After what seemed to everyone like an interminable time, the firing
from outside was halted and quiet prevailed. Warden Johnston gave the order to enter the cell block. Lieutenant Isaac Faulk led the way with Officer James Comerford behind him and a group of San Quentin officers carrying Thompson submachine guns. As they ran down the corridor between A and B blocks, they were fired on but chased Coy, Cretzer, and Hubbard into the utility corridor in C block.
Then the hostages were found. One of them, Robert Baker, remembered the rescue:
About 1:00
A.M
., as near as I can gather, we heard a lot of “sons-a-bitching.” It was Miller, the deputy warden, Lt. Faulk, and the plumber, Severson. He was a colonel in the first war and he had a medal of honor, a Congressional Medal of Honor. He come in like old Matt Dillon, standing up shooting. Miller had a machine gun and Faulk had a .45; they was a-cussing and a-swearing and coming in shooting anything that moved. Finally Sundstrom stuck his hand out and found that the gate to the cell had been unlocked, so he opened it. . . . And he run out screaming and waved down the hallway at Faulk and Severson and Miller, so they come in and got us. Of course they took Simpson out first because he had two in the belly, then they brought me out and put me in the deputy warden’s office on a stretcher and treated this hole in the lower part of my leg. Then they took us in a marine landing barge over to the Marine Hospital.
Officer Y, one of the men who retrieved the wounded hostages, recalled entering the first cell where the hostages were.

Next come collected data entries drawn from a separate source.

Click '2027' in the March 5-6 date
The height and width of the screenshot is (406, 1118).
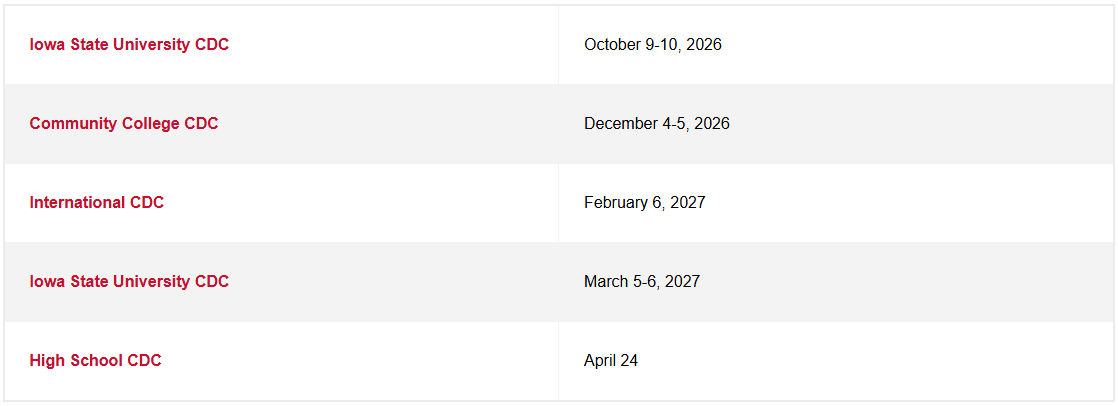682,282
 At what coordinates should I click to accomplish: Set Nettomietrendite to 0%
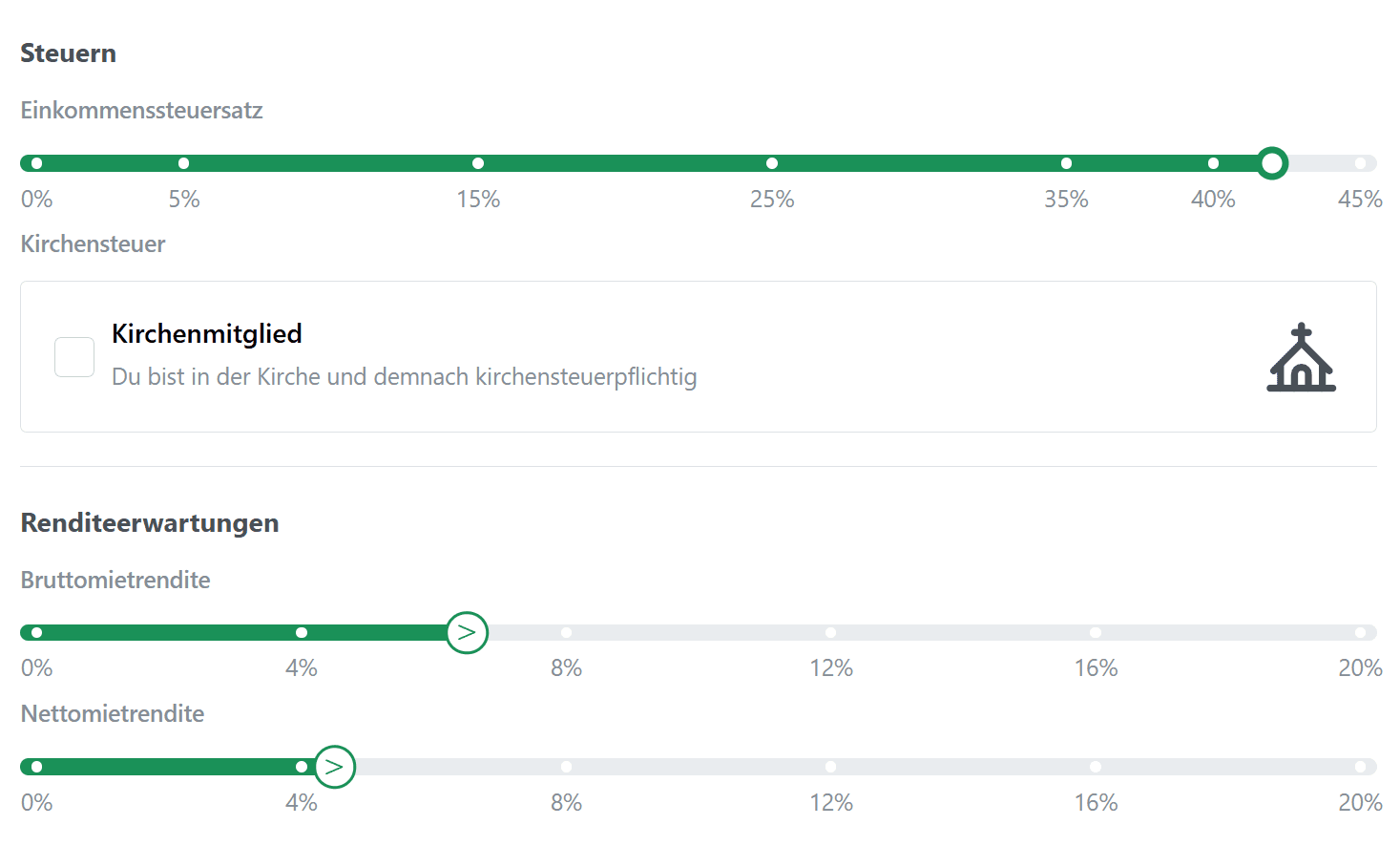point(35,766)

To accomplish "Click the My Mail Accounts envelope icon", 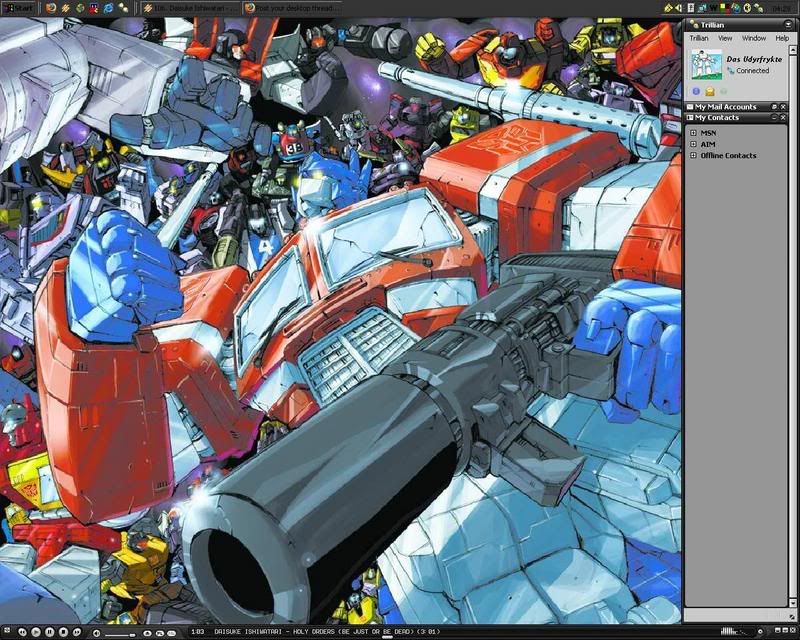I will coord(690,107).
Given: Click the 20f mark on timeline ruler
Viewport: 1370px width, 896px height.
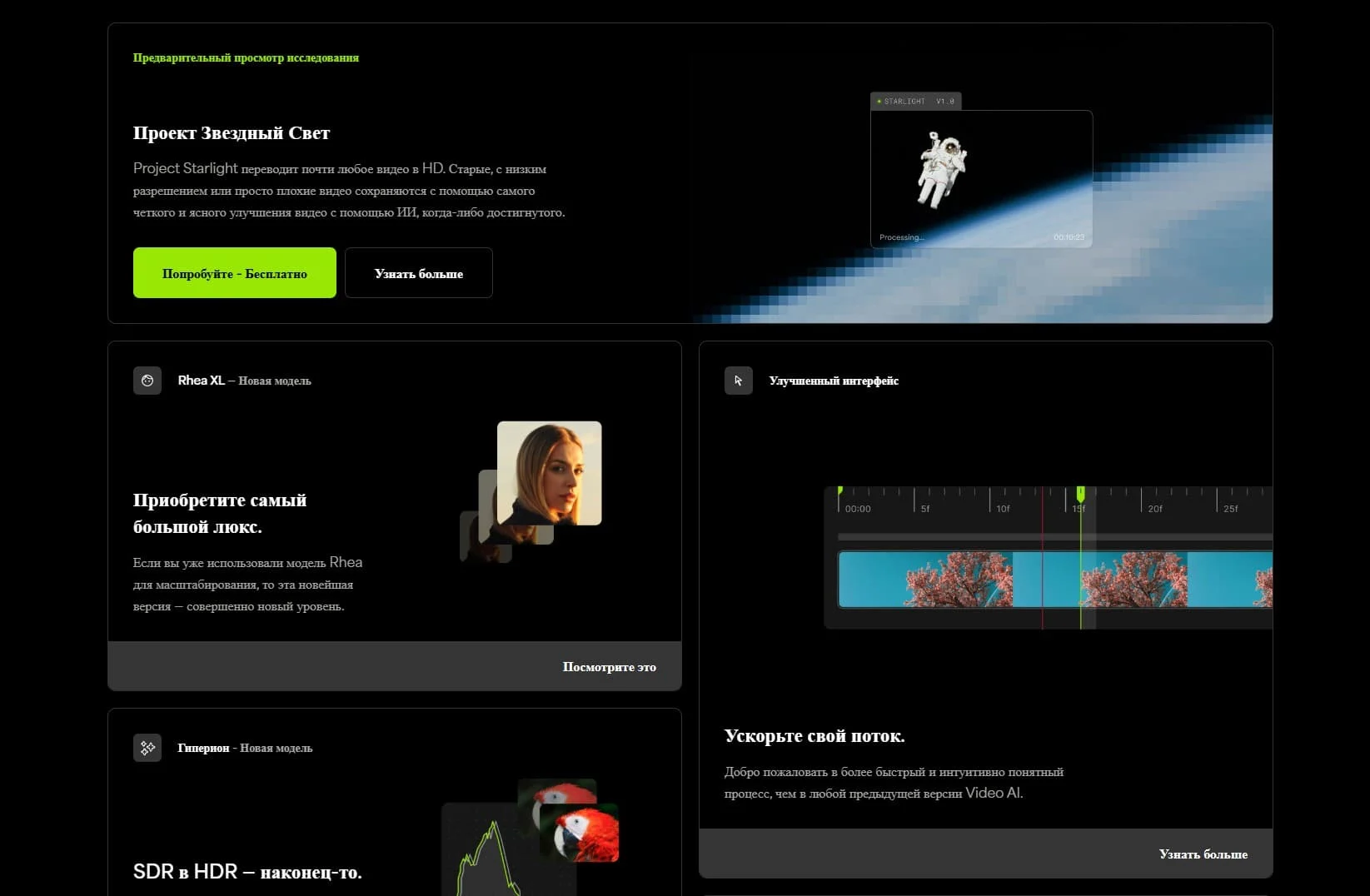Looking at the screenshot, I should tap(1154, 508).
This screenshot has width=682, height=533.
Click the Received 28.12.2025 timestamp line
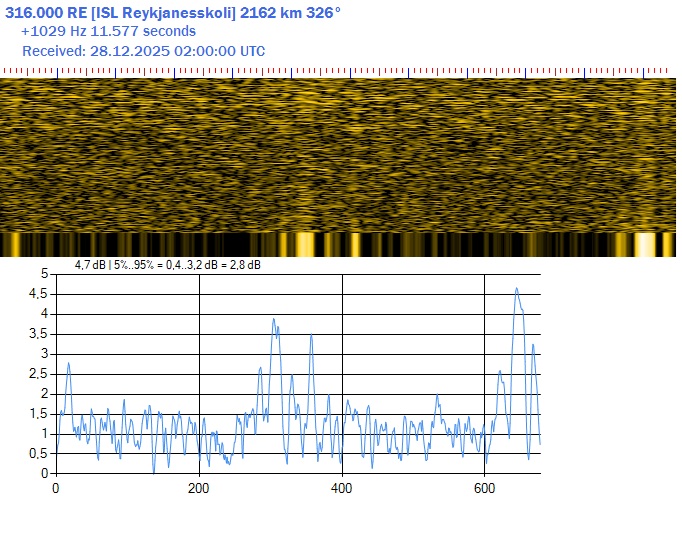(x=143, y=51)
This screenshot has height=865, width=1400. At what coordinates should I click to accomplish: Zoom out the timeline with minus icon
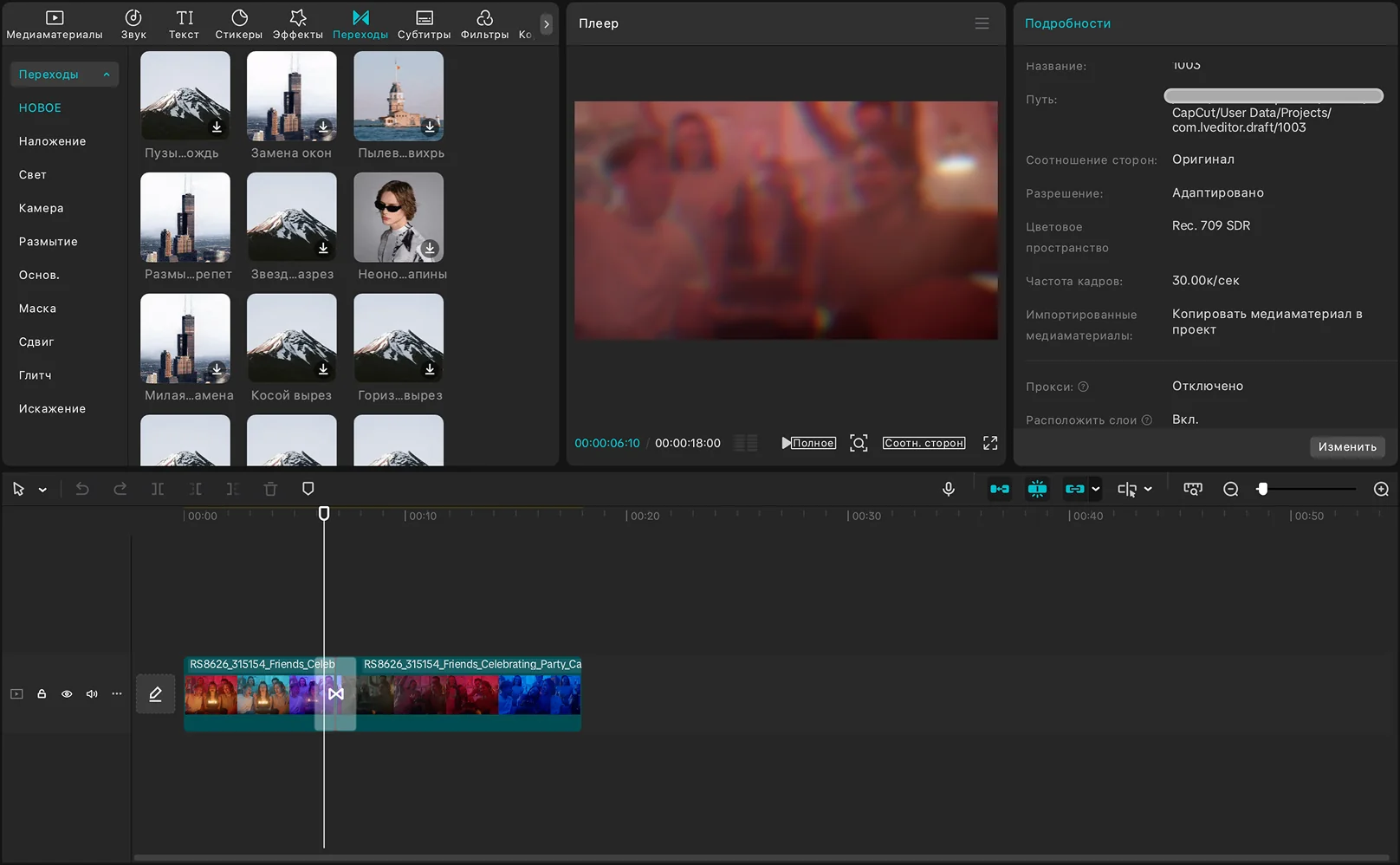(1230, 489)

I found [Officer] Miller; Captain [Weinhold] had been shot, and Simpson, the lieutenant, had been shot, and Corwin was sitting over where the toilet is on the opposite side there at the end of the block and his blood had coagulated. I didn’t even recognize him. His head was twice its normal size. I said, “Hell don’t bother with him, he’s dead. Let’s get these others out.” At that time [Miller] breathed and a big bubble of blood came out. That’s when we decided to get him out of there real quick. Miller was crying. I thought Well Jesus this big sissy, he ain’t even hurt. I got a guilt complex after that because the man died very shortly thereafter. . . . Simpson could talk, but you could see he was in pain. The captain was typical German type, stoic as hell. He was hurting real bad—you could tell, he had been shot twice. We got him out and then we got Baker and of course Lageson wasn’t hurt. He helped get the others out. So we got all the hostages out and we went back outside and then that’s when Mr. Miller said, “They’re on top of this cell block, we gotta get ’em.”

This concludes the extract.